Radley Balko writes that the discrediting of the U.N. may be the one good thing to come of this whole episode. Perhaps. It seems to me that the most likely result is a quick U.S. victory followed by the same kind of triumphalism seen after the Afghan victory, regardless of the subsequent return to lawlessness and tribalism there.

That triumphalism will reinforce the neoconservatives‘ worldview and their heft in the circles of elite opinion, and the rebirth of the kind of perpetual around-the-world war that was characteristic of the Cold War until Vietnam. From the fall of the Berlin Wall until Sept. 11, U.S. went to war in the Persian Gulf, Somalia, Haiti, Bosnia and Kosovo. It was not a peaceful decade-plus. But it was an ad hoc policy borne out of naked self-interest (as opposed to self-defense), confusion, presidential self-aggrandizement and military-complex survivalism.

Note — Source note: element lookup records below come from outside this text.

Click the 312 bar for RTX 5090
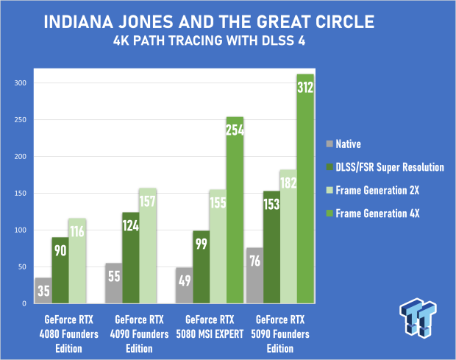click(x=305, y=189)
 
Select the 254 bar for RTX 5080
click(x=235, y=210)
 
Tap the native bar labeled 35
click(x=43, y=291)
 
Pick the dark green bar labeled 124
click(x=131, y=258)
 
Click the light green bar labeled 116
click(x=77, y=261)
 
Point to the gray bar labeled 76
click(x=254, y=275)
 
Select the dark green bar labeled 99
click(x=202, y=267)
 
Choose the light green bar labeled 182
click(x=288, y=236)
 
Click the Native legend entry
click(x=343, y=144)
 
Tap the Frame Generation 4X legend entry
click(x=373, y=213)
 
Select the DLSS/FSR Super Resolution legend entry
click(x=385, y=167)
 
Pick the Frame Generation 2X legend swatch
click(x=329, y=191)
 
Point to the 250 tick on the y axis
click(x=21, y=119)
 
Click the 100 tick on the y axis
click(x=21, y=230)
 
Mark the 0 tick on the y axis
click(x=24, y=303)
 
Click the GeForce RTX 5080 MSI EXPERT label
click(x=210, y=327)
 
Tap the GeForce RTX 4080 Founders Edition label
click(x=69, y=334)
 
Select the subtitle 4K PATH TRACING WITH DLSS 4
click(x=209, y=40)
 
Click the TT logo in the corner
click(x=418, y=318)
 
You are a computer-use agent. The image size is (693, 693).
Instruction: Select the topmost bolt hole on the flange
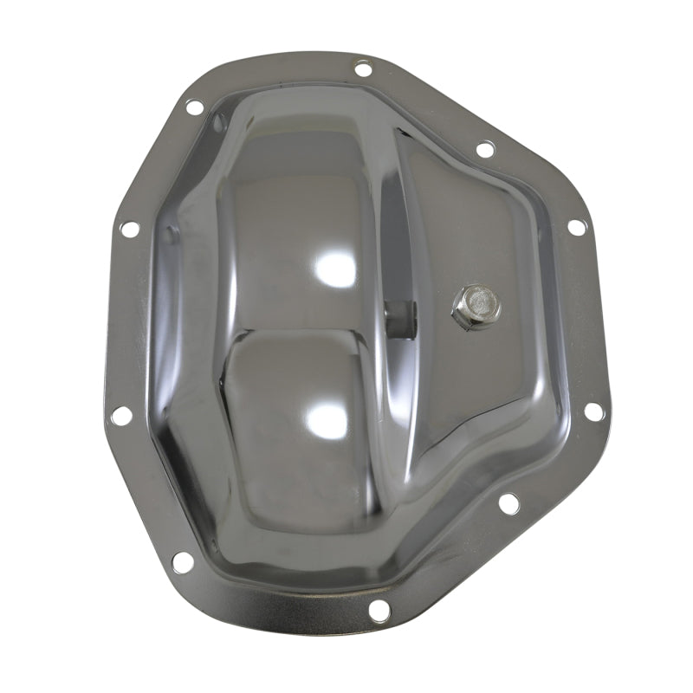pyautogui.click(x=364, y=67)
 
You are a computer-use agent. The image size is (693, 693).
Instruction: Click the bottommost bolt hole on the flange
pyautogui.click(x=379, y=610)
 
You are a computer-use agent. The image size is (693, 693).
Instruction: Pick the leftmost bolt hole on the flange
pyautogui.click(x=121, y=415)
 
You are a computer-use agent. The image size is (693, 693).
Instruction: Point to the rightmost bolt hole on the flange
pyautogui.click(x=593, y=411)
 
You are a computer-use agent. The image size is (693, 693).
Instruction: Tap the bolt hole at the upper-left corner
pyautogui.click(x=194, y=107)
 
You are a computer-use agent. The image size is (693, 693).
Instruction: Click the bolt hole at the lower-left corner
pyautogui.click(x=183, y=561)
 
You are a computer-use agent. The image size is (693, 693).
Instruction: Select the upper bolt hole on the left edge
pyautogui.click(x=130, y=230)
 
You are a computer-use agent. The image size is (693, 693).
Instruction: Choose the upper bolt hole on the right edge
pyautogui.click(x=576, y=227)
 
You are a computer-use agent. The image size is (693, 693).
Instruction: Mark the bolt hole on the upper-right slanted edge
pyautogui.click(x=485, y=149)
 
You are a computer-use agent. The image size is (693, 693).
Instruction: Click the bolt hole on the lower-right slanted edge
pyautogui.click(x=508, y=502)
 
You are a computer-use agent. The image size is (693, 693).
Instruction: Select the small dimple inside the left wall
pyautogui.click(x=171, y=232)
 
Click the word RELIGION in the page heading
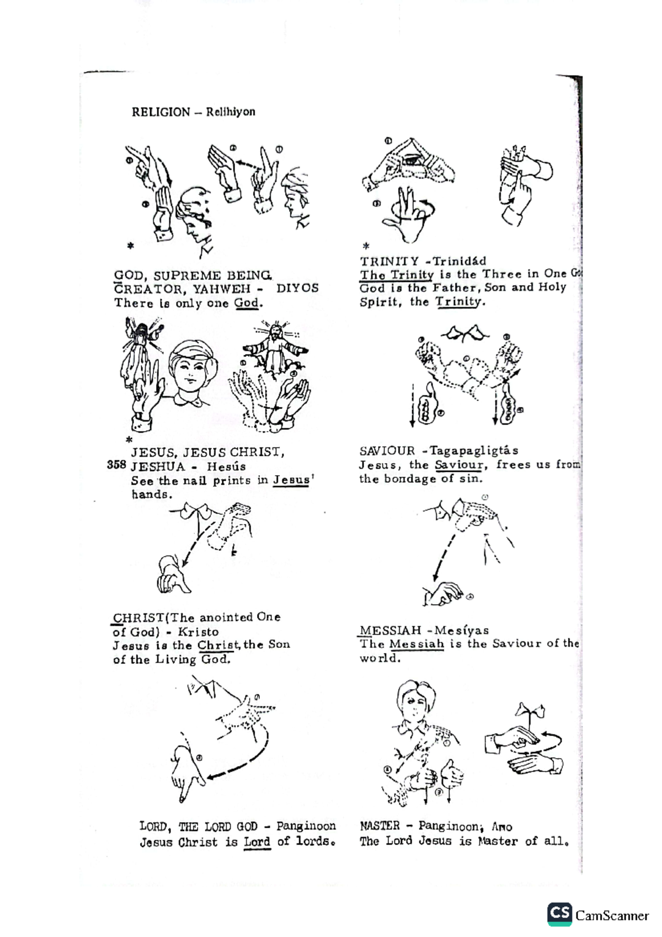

What we are faced with now is much more dangerous. It is an overarching ideology of American messianism which is inherently dangerous to American liberty, the very thing we are supposed to be defending against Al Qaeda and its filthy ilk. It is a distraction at best, and it is only beginning.

On the domestic front, the libertarian-conservative coalition that seemed triumphant with the 1994 elections is all but shattered. Yes, Dubya has gone further on Social Security choice than anyone else, but he gave up the game on vouchers and doesn’t even to pretend to care about restraining federal spending. The doctrine of “national greatness” will drown out the libertarian wing of the Republican Party and coalesce with the socially conservative wing to form a truly conservative with only hints of a classical liberal bent thrown in here and there for good measure.

And with whom will the liberty lovers be left? The Democrats, who couldn’t even muster a fight against a president who didn’t even win the popular vote two and a half years ago? The Democrats, whose long ago dedication to civil liberties and social freedoms (aside from abortion rights) has been swept under a tide of identity politics and political correctness? Please.